Comment by uptown
5 years ago
I've been having increasing difficuly getting 3rd party sellers to even ship their products. Here's the most recent scam that I don't quite follow the purpose of:
1. Seller sells me a small patio side-table on Amazon.
2. Seller marks item as "shipped" with a UPS tracking number, meaning it has a tracking # but carrier has not taken possession of table.
3. Seller contacts me indicating that "FedEx" trucks are being used for covid purposes and that said table requires multiple boxes (not true) and that there are a backlog of boxes waiting to be picked up and that table will be delayed, but offers me a percentage discount which I decline.
4. Package never ships.
5. After the required number of waiting days from Amazon, I request and receive a refund.
What's the scam here? Is it purely negligence and they're not actually benefitting from this charade or why would a 3rd party seller go through this? How would this benefit them?
I’ve had this happen with some exercise equipment - where they just say “the package was damaged in shipping” (even though I can see the package never made it to FedEx/UPS/etc), and then they “ship another one”, and repeat this process forever until I request a refund. My thought was that these are drop shippers who keep their prices low, and haven’t been able to find a lower price anywhere else, so they keep you hanging while they keep hoping for a lower price to show up somewhere. But I am wondering - could this be an investment scam, where they’re investing the money before they get the refund request, and pocketing the interest? I’m not sure how payment schedules and merchant fees and all that work for Amazon, I’m not sure if that’s viable or not.
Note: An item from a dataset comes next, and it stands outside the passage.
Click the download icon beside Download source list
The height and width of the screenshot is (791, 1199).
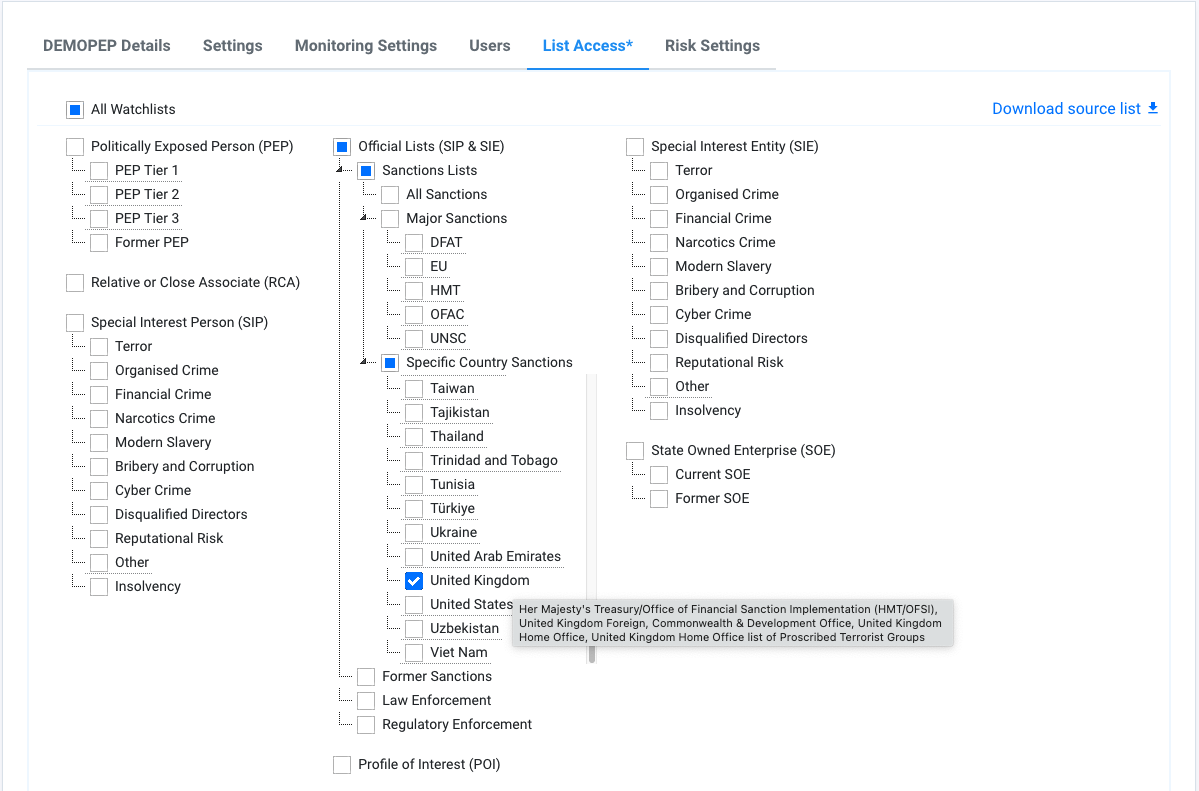pyautogui.click(x=1153, y=108)
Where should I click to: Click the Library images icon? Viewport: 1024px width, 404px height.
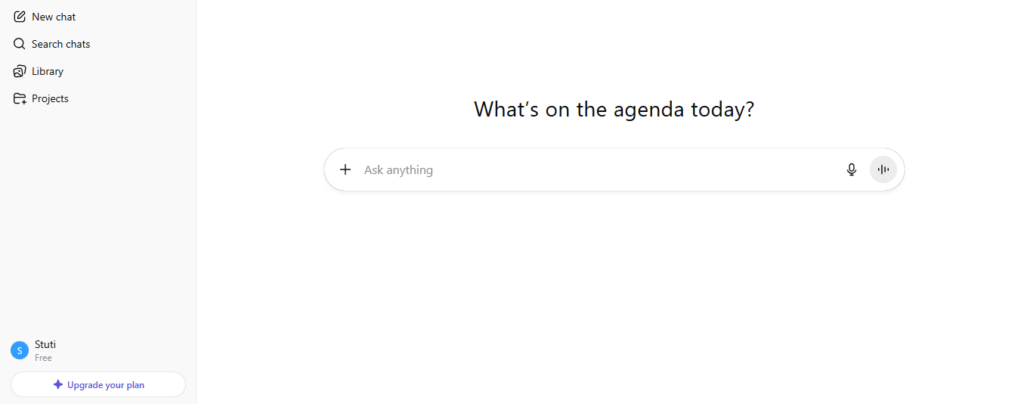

Maybe their supply chain is disrupted, and they lied to Amazon about having inventory ready to ship. Then extended the lie a bit, hoping to get a shipment in before it came crashing down.
if you accept the discount, Amazon won't give you the full refund. my wife got caught by this, and customer support told her that because she had accepted the refund she couldn't also then request a full refund. It seemed crazy to us but I'm guessing the scammer is just using this policy as a way to steal a portion of the sale price. I'm sure amazon will catch on but it's just a cat and mouse game.
Interesting. Yeah, once they started changing the usual flow of the transaction, I knew there was no advantage to my doing whatever they were asking me to do, so I declined. Glad that I did. Thanks for explaining this version of the scam.
I would think that some people accept the discount and wait until they're out of the time period during which they can request a refund before realizing the product won't ship.
Do they want you to pay directly by other means with the "discount" maybe?
Not in this case. Apparently that's a common issue though because Amazon warns customers about it in the "wrapper" they put around the correspondence sent from the original seller.